C:\tmp>python test.py

a k

Traceback (most recent call last):
  File "test.py", line 4, in <module>
    line = f.readline();
UnicodeDecodeError: 'gbk' codec can't decode byte 0xd2 in position 0:  incomplete multibyte sequence

When I remove the f.tell() statement, it decoded successfully. Why? I tried Python3.4/3.5 x64 on Win7/Win10, it is all the same.

Any one, any idea? Should I report a bug?

I have a big text file, and I really want to get file position ranges of this big text, is there a workaround?

Dan Getz
  • 8,774
  • 6
  • 30
  • 64
mfmain
  • 99
  • 6
  • I had a big text file, and I really want file position ranges to show parts of this big text, is there a workaround? thanks – mfmain May 10 '16 at 02:51

2 Answers2

2

I just replicated this on Python 3.4 x64 on Linux. Looking at the docs for TextIOBase, I don't see anything that says tell() causes problems with reading a file, so maybe it is indeed a bug.

b'\xd2'.decode('gbk')

gives an error like the one that you saw, but in your file that byte is followed by the byte BB, and

b'\xd2\xbb'.decode('gbk')

gives a value equal to '\u4e00', not an error.

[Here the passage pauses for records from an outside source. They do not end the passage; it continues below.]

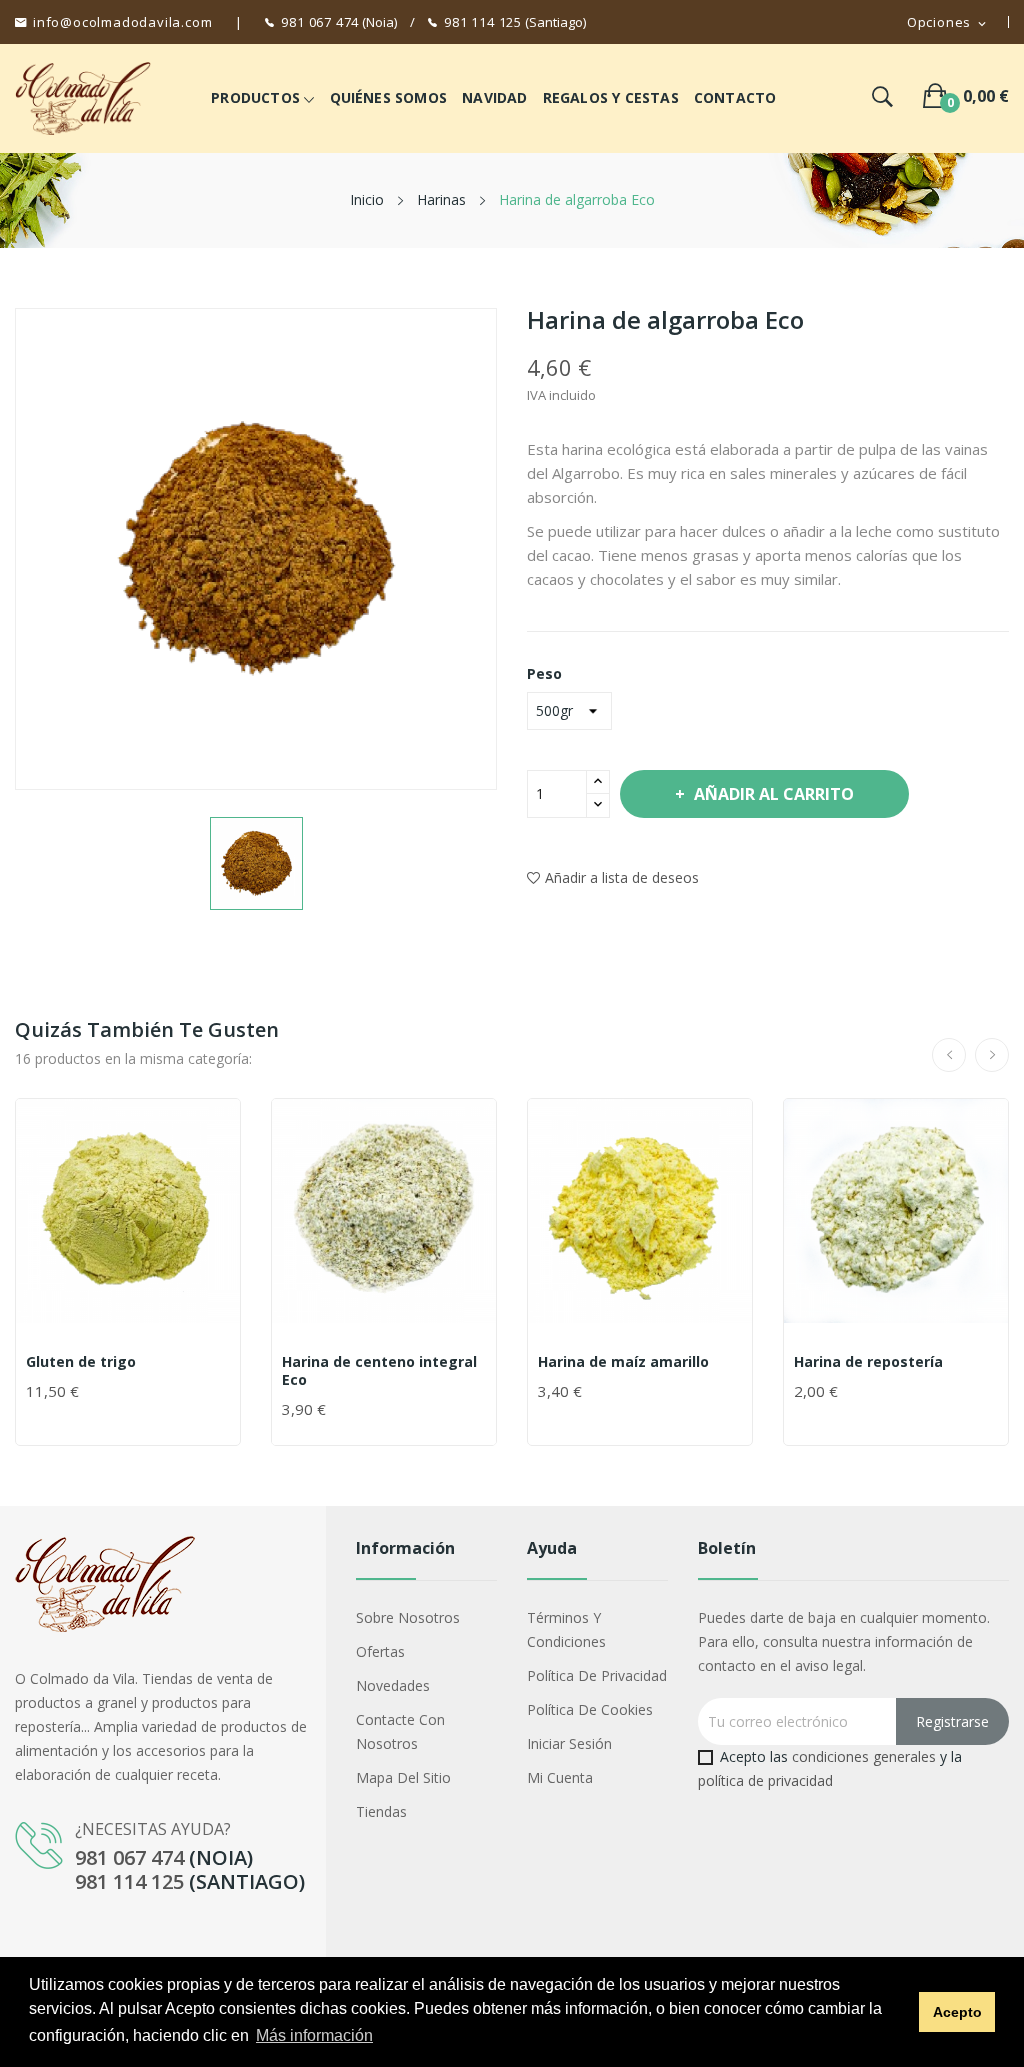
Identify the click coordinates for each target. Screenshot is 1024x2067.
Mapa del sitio (403, 1777)
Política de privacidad (597, 1675)
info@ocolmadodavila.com (122, 22)
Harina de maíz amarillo (623, 1362)
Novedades (393, 1685)
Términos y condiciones (566, 1629)
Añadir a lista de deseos (622, 877)
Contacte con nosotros (400, 1731)
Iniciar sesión (569, 1743)
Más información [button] (314, 2035)
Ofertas (380, 1651)
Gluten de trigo (81, 1362)
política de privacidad (765, 1780)
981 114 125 (483, 22)
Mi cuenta (560, 1777)
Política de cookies (590, 1709)
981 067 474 (320, 22)
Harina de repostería (868, 1362)
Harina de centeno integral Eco (379, 1371)
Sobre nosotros (408, 1617)
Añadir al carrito (774, 794)
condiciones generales (864, 1756)
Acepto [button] (957, 2012)
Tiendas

I found a workaround that works for the data in your original question, but not for other data, as you've since found. Wish I knew why! I called seek() after every tell(), with the value that tell() returned:

pos = f.tell()
f.seek(pos)
line = f.readline()

An alternative to f.seek(f.tell()) is to use the SEEK_CUR mode of seek() to give the position. With an offset of 0, this does the same as the above code: moves to the current position and gets that position.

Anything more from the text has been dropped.